The mailers the customers use to return DVDs to the companies often jam in the Postal Service's automatic mail sorters. So instead, 70 percent or so of the DVDs need to be sorted by hand, costing the Postal Service roughly $21 million in extra labor costs each year.
The report by the Postal Service's Office of the Inspector General said that over the next two years those added labor costs are expected to rise to $61.5 million.
Here is the problem: When DVDs are shipped out there is a hard leading edge allowing the packages to be automatically sorted. But when the customers get their DVDs, they rip off that edge to open the package.
When they reuse the mailer to return the DVD, the new leading edge is a floppy piece of plastic, and that edge is what often gets stuck in the postal machines. So they have to be sorted by hand instead.
The inspector general's report said that companies like Netflix and Blockbuster, although it did not specifically name them, should be charged a 17 cents surcharge for each package that can't be processed by machines.
Netflix alone sends 416 million DVDs a year through the mail. If it was forced to pay 17 cents more for each of those packages, it would cost the company an extra $70.7 million a year.
The other option listed in the audit report is that Netflix could redesign its mailers.

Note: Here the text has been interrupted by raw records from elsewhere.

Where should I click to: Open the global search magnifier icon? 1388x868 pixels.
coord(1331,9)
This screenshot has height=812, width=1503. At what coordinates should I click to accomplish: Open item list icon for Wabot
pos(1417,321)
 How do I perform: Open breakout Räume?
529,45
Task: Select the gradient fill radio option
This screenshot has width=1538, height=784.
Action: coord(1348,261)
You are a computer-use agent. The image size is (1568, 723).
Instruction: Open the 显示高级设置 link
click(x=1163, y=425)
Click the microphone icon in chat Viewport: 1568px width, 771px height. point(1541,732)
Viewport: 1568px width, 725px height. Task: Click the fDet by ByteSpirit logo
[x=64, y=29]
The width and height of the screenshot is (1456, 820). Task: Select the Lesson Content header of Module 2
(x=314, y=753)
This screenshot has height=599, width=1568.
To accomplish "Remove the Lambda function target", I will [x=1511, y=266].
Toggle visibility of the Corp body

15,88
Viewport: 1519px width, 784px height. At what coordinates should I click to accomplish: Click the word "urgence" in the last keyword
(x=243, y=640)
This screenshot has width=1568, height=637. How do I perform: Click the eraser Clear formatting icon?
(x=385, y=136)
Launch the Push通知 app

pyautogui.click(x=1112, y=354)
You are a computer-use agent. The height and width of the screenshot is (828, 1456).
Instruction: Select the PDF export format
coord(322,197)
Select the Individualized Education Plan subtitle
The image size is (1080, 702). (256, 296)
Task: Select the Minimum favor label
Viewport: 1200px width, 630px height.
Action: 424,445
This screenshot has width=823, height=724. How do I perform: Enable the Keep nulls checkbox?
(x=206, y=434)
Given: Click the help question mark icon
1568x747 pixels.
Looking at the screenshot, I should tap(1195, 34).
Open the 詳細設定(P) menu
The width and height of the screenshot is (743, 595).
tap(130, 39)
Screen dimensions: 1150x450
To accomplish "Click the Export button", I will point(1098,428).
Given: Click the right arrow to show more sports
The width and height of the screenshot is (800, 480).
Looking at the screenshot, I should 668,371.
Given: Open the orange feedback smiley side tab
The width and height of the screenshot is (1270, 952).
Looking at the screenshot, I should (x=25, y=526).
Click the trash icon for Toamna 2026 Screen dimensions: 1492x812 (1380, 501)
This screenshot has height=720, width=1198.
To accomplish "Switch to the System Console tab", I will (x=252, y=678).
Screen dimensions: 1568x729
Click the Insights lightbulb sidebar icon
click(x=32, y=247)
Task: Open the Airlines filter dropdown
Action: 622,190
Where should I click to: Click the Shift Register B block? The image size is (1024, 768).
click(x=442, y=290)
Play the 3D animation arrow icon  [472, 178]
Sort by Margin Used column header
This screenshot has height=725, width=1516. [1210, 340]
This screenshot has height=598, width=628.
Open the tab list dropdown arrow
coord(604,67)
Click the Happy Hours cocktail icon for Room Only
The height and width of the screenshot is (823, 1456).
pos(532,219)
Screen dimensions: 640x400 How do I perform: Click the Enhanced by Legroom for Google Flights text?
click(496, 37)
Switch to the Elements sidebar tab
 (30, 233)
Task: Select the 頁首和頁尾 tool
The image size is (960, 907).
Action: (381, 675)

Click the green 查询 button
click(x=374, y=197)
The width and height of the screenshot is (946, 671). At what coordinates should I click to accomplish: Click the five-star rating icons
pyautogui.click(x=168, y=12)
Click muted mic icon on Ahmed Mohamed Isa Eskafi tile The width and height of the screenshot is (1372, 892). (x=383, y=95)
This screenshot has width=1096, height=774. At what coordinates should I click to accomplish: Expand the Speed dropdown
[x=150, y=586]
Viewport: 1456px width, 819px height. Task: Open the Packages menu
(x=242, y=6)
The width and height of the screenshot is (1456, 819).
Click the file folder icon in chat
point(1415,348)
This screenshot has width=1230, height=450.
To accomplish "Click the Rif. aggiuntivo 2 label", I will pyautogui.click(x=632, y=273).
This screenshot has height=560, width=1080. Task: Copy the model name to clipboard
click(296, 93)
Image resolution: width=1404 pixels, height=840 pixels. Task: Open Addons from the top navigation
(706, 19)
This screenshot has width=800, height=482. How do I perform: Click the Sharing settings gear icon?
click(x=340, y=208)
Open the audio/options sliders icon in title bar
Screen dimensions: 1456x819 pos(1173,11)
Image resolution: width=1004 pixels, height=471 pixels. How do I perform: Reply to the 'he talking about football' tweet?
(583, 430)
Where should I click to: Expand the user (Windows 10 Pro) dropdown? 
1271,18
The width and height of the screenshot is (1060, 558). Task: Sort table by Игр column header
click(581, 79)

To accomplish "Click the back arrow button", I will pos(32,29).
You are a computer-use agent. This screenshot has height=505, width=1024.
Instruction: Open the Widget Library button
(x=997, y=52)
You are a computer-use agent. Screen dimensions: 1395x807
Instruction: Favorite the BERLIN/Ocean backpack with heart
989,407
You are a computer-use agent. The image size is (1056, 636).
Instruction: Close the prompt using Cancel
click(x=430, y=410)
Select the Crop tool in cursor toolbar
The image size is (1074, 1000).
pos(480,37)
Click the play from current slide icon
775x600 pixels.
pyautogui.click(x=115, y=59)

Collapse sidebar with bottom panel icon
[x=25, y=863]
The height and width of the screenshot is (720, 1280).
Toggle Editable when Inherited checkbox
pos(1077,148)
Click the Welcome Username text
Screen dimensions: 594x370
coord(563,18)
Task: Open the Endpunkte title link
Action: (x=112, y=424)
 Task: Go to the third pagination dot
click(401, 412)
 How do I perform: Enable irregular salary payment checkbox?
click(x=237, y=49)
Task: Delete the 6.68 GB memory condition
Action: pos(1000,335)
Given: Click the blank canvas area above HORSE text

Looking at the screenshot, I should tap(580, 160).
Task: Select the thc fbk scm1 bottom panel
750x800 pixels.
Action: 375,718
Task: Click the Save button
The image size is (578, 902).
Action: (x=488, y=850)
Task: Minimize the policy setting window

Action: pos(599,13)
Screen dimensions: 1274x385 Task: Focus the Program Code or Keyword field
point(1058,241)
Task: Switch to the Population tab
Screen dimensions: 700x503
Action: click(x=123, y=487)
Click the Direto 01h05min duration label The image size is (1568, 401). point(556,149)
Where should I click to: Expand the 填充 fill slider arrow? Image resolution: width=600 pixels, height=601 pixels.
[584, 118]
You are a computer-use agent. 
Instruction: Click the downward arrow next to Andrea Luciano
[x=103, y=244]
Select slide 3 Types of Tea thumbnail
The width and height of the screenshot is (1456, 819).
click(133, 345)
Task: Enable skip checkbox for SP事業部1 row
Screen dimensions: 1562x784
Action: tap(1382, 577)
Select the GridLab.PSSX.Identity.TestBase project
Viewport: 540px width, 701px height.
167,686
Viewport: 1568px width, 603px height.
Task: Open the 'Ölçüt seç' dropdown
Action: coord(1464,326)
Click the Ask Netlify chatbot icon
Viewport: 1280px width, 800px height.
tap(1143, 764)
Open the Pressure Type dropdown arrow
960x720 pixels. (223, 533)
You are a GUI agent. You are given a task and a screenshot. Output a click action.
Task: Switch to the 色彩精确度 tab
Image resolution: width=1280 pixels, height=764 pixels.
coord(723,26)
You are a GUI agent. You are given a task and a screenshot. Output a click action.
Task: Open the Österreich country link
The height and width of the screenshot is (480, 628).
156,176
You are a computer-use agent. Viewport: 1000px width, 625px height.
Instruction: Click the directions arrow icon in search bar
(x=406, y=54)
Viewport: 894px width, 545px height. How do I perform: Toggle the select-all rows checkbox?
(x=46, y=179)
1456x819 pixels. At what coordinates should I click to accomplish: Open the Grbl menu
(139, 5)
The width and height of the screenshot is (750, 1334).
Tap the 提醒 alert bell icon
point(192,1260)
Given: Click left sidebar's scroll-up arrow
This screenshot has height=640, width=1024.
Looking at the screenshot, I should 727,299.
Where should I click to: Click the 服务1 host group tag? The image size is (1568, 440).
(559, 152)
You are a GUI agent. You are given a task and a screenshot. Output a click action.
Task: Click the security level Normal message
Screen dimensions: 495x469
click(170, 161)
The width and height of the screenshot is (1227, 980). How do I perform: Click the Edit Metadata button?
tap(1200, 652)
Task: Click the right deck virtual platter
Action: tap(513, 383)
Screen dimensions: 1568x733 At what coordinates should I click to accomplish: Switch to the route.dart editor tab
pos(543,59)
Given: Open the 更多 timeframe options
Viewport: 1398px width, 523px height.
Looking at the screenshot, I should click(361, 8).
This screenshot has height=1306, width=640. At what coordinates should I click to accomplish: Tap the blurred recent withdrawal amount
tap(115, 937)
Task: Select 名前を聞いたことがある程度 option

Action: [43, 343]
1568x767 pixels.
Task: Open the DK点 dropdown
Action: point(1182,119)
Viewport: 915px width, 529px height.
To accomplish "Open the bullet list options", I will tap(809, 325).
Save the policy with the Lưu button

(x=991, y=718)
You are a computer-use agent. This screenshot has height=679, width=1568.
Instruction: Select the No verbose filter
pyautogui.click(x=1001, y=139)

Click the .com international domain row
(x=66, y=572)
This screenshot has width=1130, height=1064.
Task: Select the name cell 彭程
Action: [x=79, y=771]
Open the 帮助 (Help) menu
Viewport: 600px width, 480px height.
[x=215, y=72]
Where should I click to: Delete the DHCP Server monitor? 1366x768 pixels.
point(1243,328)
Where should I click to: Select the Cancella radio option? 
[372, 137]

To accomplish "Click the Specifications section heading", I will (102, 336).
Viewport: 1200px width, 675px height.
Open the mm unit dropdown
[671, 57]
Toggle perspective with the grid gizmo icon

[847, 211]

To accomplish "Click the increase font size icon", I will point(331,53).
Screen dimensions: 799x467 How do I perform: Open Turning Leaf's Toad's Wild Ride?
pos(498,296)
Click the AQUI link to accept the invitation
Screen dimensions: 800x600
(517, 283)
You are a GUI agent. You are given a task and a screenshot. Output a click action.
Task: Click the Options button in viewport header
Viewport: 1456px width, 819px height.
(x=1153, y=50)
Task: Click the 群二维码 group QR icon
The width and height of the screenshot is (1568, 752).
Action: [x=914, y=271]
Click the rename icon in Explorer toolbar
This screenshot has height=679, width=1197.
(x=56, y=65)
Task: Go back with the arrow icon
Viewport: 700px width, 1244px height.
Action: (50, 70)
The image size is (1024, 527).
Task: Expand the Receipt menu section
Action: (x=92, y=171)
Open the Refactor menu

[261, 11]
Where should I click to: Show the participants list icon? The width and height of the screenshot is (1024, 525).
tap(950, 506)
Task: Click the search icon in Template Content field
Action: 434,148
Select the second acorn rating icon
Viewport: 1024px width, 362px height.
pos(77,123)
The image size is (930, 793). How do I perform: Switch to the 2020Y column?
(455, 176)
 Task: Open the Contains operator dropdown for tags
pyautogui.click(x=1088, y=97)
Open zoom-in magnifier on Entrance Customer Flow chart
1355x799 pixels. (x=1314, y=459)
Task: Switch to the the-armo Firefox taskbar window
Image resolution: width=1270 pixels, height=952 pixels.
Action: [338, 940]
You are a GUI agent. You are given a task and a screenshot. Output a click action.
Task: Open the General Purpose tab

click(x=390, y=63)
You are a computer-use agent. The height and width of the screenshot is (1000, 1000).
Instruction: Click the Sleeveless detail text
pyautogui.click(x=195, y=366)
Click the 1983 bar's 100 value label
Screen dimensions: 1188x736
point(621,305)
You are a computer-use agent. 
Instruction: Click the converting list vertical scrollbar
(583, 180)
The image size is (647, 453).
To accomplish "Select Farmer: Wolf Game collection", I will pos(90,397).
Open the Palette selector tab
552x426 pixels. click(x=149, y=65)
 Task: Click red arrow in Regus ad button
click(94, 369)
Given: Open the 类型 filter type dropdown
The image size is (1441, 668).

While the public sections of the report do not specifically mention any company by name, it's clear that it's referring to Netflix. The report said that 1.6 million DVDs are sent back to the retailer each day. Netflix spokesman Steve Swasey cited the same exact number when talking about his company's volume.
Swasey would not comment specifically about the audit, but said, "We have a close relationship with the United States Postal Service."
Since Netflix started mailing DVDs in 1999, Swasey said there have been 40 to 50 redesigns of the mailers, "always in compliance with first class mail standards."